§ DATA LISTING:

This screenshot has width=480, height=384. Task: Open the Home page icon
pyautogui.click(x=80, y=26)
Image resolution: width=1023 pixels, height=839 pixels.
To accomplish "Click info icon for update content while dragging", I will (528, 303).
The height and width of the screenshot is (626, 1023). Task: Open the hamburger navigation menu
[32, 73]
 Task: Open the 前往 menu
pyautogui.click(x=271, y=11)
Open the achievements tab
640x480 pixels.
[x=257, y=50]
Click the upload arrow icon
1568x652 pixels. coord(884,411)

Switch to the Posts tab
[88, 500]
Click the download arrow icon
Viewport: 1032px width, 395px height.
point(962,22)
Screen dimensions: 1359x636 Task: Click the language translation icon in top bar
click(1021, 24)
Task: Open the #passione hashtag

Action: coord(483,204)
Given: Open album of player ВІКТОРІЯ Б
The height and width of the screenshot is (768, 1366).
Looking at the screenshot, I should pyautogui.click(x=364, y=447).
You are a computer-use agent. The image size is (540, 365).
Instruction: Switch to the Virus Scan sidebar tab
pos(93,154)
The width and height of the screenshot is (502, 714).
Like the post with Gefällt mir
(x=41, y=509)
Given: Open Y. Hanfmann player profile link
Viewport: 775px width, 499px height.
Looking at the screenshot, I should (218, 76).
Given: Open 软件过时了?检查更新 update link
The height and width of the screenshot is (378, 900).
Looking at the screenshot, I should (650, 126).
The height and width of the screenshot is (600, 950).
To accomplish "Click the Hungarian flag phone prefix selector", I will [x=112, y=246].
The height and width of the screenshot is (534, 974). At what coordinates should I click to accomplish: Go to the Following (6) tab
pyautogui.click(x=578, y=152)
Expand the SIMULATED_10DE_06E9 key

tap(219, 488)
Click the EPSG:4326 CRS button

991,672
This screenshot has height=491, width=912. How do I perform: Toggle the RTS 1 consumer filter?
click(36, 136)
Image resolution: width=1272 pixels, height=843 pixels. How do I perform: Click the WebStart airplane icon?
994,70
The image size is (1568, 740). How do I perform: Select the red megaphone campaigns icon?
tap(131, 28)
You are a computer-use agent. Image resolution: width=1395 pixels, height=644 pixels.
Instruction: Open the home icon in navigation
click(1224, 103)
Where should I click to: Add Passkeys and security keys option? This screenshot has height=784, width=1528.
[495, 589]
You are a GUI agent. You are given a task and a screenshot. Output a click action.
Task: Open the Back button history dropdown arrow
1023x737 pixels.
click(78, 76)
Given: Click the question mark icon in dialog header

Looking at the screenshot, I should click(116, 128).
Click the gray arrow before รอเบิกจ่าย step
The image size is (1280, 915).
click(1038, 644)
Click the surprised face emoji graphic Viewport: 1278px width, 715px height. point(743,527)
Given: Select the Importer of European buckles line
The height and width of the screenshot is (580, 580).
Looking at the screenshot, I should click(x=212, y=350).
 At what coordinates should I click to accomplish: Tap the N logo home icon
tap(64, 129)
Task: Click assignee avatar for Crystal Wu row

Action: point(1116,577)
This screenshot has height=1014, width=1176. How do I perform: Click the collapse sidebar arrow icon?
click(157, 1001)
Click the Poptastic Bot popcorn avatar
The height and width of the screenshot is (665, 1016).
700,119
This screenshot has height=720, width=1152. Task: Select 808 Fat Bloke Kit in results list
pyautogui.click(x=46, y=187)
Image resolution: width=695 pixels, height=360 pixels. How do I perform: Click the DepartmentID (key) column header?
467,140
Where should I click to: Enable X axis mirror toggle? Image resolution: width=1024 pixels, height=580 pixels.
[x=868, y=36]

§ WHAT THE TASK ASKS:
Find every line above that contains the word "agent", and return each one.

§ RESPONSE TO THIS EXERCISE:
You are a computer-use agent. The image size is (540, 365).
You are a computer-use agent. Image resolution: width=1395 pixels, height=644 pixels.
You are a GUI agent. You are given a task and a screenshot. Output a click action.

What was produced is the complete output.